KPMG tax teams got a narrower road map for corporate alternative minimum tax, but not final answers. Treasury and the Internal Revenue Service released Notice 2026-7 on February 18, 2026, giving interim CAMT guidance just as large-company tax departments were still trying to turn a moving statute into something they could model, provision, and explain to clients.

The notice matters because CAMT is already in force. It imposes a 15% minimum tax on adjusted financial statement income of certain large corporations for taxable years beginning after December 31, 2022, and the practical fight has shifted from whether the tax exists to how it works inside reporting systems, forecasting models, and compliance calendars. KPMG’s February 20 analysis said the new notice was designed to address gaps between financial accounting treatment and tax treatment that could otherwise create unintended CAMT liabilities.

AI-generated illustration
AI-generated illustration

For KPMG practitioners, that means every shortcut in the notice has to be translated into day-to-day client work. The guidance gives interim relief on adjustments for repairs, section 197 intangibles, domestic research amortization, qualified production costs, low-acquisition-cost tangible property, financially troubled companies, covered asset transactions, and certain section 367(d) intangible property transactions. Those are not abstract technical fixes.

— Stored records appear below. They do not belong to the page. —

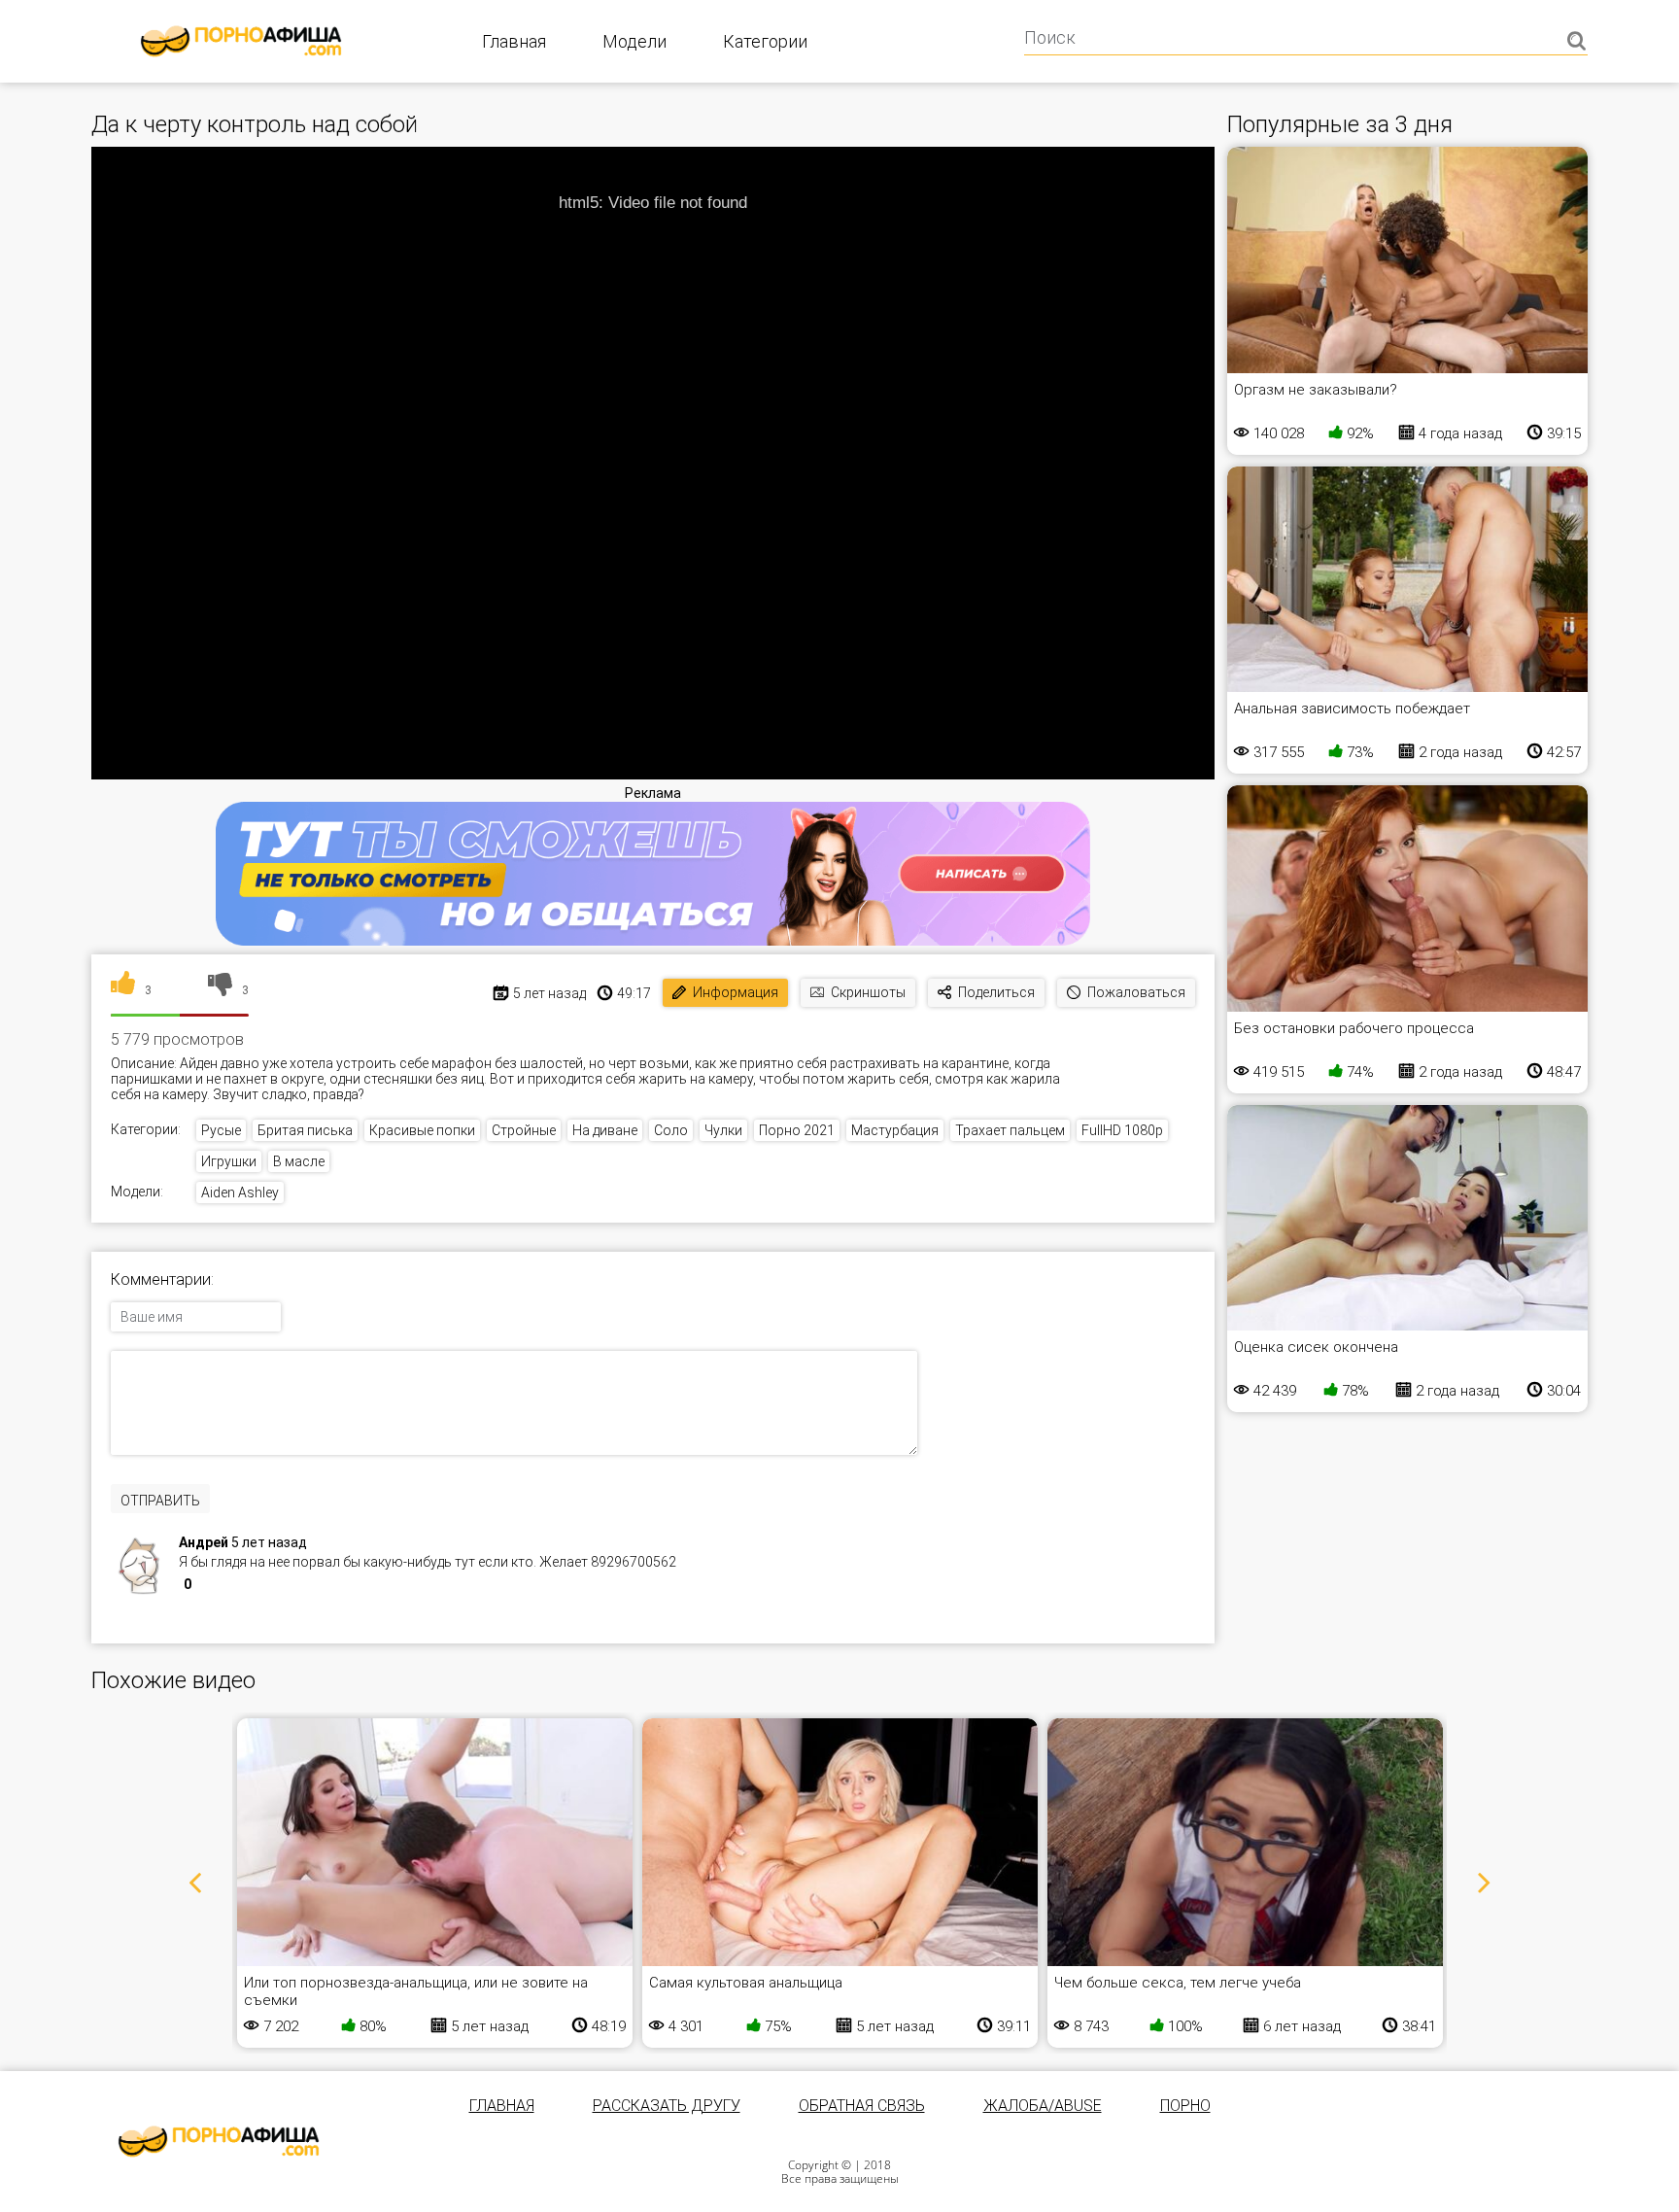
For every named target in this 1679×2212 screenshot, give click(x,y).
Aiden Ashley (240, 1192)
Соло (671, 1130)
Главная (514, 41)
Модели (634, 41)
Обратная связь (862, 2105)
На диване (604, 1130)
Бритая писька (305, 1130)
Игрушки (229, 1161)
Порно (1185, 2105)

They are the kinds of items that can change a provision calculation, alter a forecast, or force a partner to send a new explanation to a finance chief who thought the prior model was settled.

The timing also underscores how unsettled the regime remains. Treasury issued proposed CAMT regulations on September 13, 2024, and the proposal drew 61 public comments before a public hearing scheduled for January 16, 2025. Treasury now says it intends to use Notice 2026-7 and the 2025 interim notices to re-propose the entire CAMT framework so final rules are workable and predictable. The IRS said the notice will be published in Internal Revenue Bulletin 2026-11, dated March 9, 2026.

That leaves tax professionals in a familiar Big 4 bind: clients want certainty before close, before filing, and before the next round of review meetings, while the rules are still being rewritten in pieces. KPMG and other advisers have said taxpayers generally may rely on the notice for years beginning before the forthcoming proposed regulations are published, subject to consistency requirements. For firms like KPMG, the work now is not just technical interpretation. It is continuous recalculation, re-explanation, and escalation across federal tax, financial reporting, and client-facing teams while CAMT keeps evolving underneath them.